SPRINGFIELD, Mo. — Your health insurance will now cover 3D mammograms starting this month. The technology was approved by the FDA in 2011 and has been an option for patients, but not required to be covered by insurance.
Medicare and Medicaid cover 3D mammograms right now. And starting in August, all other insurance plans, including those through the ACA, will have to cover it, too.
“I think a lot of women have been waiting many years for that to happen,” said Kelly Heard the clinical supervisor at CoxHealth Breast Care Clinic.
Heard says 130 patients are seen for exams there every day, including mammograms, ultrasounds, and biopsies. She says patients have the choice between the standard 2D or the 3D imaging for their mammography, and that about 30 percent of patients are not choosing 3D.

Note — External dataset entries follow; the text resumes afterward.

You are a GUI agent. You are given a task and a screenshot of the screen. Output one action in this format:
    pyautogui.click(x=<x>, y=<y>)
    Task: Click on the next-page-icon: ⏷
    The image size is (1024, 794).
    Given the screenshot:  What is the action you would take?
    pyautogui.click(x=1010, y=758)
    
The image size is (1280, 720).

“I can’t necessarily say it’s always due to the cost, but it does play a large role,” she said.
But starting Aug. 28, all insurers in Missouri will be required to cover 3D mammograms if that’s what patients want.
“This just was common sense,” said Rep. Dean Plocher, who sponsored legislation that made this possible. “Preventative medicine is the way to go.”

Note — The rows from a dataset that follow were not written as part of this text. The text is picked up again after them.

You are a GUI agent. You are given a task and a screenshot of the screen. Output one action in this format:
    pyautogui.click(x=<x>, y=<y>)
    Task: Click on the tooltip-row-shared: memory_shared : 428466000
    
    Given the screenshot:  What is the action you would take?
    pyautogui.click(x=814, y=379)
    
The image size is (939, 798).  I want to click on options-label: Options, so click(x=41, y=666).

The legislation passed in Missouri in 2018.
Rep. Plocher hopes this will impact the workplace in a positive way and result in fewer false positives.
“So, you take a worker out of the workforce less if they don’t have to go get a biopsy if there was a false positive,” he said. “And there’s also an emotional component to this, too. Fewer false positives means you don’t scare someone while they have to go home and sleep at night before they get further testing.”
Heard says the 3D images can reduce the chances of a call back by 40 percent.
“The exam is very similar to the 2D as far as the positioning. There’s still breast compression involved, however, they have included a little bit of a flex with that 3-d paddle to where it comes down and it doesn’t compress quite as hard,” she said.
The 2D takes four images, and although it works, Heard says the 3D takes multiple images – one per millimeter of breast tissue – resulting in finer details and improved visibility.
“So, a CAT scan takes sliced images through the body, this is the same concept,” she said. “To be able to take that sliced out and look at it individually without having anything else superimposed over top of it.”
Heard says medical professionals are hoping what, for now, is an option, will become the standard.
This officially goes into effect on August 28. Insurance will pay the 2D rate until the end of the year. If the 3D costs more then the patient will have to pay the difference.
But starting in January of 2019, when new insurance plans kick in, then the full cost of those 3D mammograms will be covered.